Its signature scent is often deemed the \”basement\” smell, and if you can detect this in an area in your home, you may want to consider a test.

Why Should I Get a Mold Test?

Mold within the home should always warrant immediate remediation to prevent any harmful exposure to yourself or friends and family. Those with asthmatic conditions are especially vulnerable to mold, as it can make it hard for those affected to breathe. 

Especially if after moving into a home, you begin to experience health issues you hadn’t experienced before, it may be attributed to potential mold growth.If your home has recently flooded, mold can also grow quickly and undetected, so it\’s best to dry the affected areas within 48 hours.

According to the Department of Health:

“Exposure to a large number of mold spores may cause allergic symptoms such as watery eyes, runny nose, sneezing, itching, coughing, wheezing, difficulty breathing, headache, and fatigue. Repeated exposure to mold can increase a person’s sensitivity, causing more severe allergic reactions. These problems are worse indoors, where mold causes indoor air quality problems. Certain molds, such as Stachybotrys and Aspergillus, can produce toxins called mycotoxins under certain conditions. Exposure to mycotoxins can cause more serious illness.”


How Does Mold Sampling Work?

If this is your first scare, or are just wondering how mold testing is done, you’re in the right place. Whenever you suspect mold growth, you can simply schedule an appointment, and one of our qualified mold sampling technicians will come out to conduct the test.
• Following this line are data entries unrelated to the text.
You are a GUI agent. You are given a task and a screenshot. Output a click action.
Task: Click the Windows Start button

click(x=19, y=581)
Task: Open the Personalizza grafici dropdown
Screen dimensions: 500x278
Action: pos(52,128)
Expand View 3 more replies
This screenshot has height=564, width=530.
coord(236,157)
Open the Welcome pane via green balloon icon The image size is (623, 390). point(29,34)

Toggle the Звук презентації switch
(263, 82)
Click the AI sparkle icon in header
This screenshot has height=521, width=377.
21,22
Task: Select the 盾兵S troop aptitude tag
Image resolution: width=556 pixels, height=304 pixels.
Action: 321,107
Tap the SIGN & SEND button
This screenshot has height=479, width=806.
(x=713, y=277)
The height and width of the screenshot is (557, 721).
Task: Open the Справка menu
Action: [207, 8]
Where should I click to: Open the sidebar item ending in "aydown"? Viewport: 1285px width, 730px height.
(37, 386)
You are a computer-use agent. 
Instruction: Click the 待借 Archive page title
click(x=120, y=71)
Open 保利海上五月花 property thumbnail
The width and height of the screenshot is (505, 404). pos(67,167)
They will either use a Swab Sample, which examines microbes from a surface, or an Air Sample, which detects mold spores that might be present in a room’s air. 

After the test is conducted, the samples are sent off to the laboratory, where they are examined, and determined if it is indeed mold,  and if so, what type of it is. 

Mold Testing cannot determine how you and your family might be affected by mold growth, but removing the spores after a positive result will ensure that your family is fully protected. 

How Long Do Mold Tests Take?

Swab Samples are fairly quick and only require a technician to swab an affected surface before sending it out to be reviewed by the lab.

Air Samples roughly take around 10 minutes each, with one control test always taken outside to be cross-referenced with as many desired indoor air tests.

After being sent to the lab, results can be expected in between 2-3 days, with our team providing an in-house written translation to help break down the key takeaways from the findings.

How Accurate Are Mold Tests? 

With recent innovations in microbial tests, all samples are reported back with 99% accuracy. Unless there’s user error when the sample is taken or microfibers from insulation find their way in, our testing laboratories can always evaluate if there’s a problem, and what type of mold is present. 

Can I Buy a DIY Mold Test Kit?

While some companies may offer DIY mold testing kits, we do not recommend using one of these options in lieu of a licensed test from a mold sampling technician. These solutions often don’t tell the whole story, since they’re typically just swab samples, and only report if there is or isn’t mold present in the test.

These tests also fail to detect if there’s a greater problem, like if the mold has gone airborne. A licensed mold test from a certified professional will provide you details on the severity and concentration of your mold growth, along with resources for remediation.